Monday, February 9, 2009

RegExp Options Explained

Now we will get to the various options you may give your regexp-engine. Please keep in mind that this depends on the engine you are working with. I will explain the options that apply to most implementations of regular expressions.

You should use The RegexCoach and play around with the examples while checking and unchecking the options.




(i) -> case insensitive matching

/(cat.*?)(cat)(.*?)$/i

The Cat and the Cat?

If we use case insensitive matching it will not matter if ,,cat’’ is capitalized or not.

(s) -> single line matching

/(cat.*?)(cat)(.*?)$/is

the cat and
the cat?

The engine will do a multi line match without the need to put a \n.
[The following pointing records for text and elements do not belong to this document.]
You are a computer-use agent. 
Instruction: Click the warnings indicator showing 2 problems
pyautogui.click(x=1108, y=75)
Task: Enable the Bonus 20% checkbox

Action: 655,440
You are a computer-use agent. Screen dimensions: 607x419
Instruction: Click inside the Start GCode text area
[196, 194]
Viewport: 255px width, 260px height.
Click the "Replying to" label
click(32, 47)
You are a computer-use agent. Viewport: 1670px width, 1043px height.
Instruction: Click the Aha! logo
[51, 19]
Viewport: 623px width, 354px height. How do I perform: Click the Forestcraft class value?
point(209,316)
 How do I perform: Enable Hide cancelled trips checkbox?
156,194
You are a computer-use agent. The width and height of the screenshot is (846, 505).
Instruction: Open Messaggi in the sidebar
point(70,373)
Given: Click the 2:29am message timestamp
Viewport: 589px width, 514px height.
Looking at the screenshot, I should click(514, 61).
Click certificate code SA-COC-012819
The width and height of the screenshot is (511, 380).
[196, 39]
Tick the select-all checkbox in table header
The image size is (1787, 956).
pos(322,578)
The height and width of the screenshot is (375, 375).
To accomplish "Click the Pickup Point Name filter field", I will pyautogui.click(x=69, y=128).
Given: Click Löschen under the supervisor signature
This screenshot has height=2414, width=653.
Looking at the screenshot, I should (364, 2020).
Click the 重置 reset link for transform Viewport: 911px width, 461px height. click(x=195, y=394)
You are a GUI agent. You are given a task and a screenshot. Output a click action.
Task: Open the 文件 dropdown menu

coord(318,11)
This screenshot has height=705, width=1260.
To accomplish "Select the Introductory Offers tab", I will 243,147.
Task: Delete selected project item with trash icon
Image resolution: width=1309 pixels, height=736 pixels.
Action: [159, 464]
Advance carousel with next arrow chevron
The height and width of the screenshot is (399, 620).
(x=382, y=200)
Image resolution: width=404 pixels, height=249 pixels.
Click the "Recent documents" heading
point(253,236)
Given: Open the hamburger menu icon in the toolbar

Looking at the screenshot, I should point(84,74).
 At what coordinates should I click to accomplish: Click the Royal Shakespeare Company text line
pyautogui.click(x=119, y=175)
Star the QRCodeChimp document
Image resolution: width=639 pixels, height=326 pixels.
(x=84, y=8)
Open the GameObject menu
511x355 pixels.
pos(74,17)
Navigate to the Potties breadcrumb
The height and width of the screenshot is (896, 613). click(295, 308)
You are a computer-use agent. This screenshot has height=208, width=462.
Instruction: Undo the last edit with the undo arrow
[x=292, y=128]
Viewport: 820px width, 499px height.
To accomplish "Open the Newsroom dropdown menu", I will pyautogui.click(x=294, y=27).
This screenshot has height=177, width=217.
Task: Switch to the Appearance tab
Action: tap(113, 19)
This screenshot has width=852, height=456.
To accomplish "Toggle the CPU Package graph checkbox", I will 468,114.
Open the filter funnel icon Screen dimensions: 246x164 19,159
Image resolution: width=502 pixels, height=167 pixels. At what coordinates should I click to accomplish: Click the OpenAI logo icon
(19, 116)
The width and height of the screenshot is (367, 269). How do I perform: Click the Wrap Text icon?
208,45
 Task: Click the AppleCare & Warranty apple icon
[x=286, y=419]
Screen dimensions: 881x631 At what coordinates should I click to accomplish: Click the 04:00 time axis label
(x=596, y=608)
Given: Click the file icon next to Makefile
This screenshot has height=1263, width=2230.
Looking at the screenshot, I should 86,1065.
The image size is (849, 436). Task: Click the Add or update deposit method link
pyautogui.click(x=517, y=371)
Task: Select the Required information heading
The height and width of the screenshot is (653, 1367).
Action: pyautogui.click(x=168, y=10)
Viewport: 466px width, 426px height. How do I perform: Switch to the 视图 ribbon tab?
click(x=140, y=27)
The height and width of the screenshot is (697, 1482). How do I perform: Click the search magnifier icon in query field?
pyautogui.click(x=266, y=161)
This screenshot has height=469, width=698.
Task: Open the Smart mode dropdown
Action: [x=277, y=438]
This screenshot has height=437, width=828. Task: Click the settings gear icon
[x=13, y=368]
In this case the newline is included in the wildcard (dot). In other words the string is regarded as a single line even if it contains more than one line.

(m) -> multi line matching

(cat)(.*?)[\?]$

the cat and dog?
the cat?
cat?

The multi line option changes the behavior of the anchors ^ and $ . The will work for each line and not start and end of the whole string.

(x) -> exclude unescaped whitespaces

(cat)\s(.*?) [\?]$

the cat and dog?

We have an escaped whitespace \s and an unescaped space _ after the second group (). If you turn (x) on, the engine will ignore that there needs to be a space before the ?.

(g) -> match globally

(cat)(.*?)

the cat and dog?
cats and dogs

If you wand to use the expression several times on a string, you need to make it global. This will continue the match on the string after the first match. This is very useful if you use the match in a while context.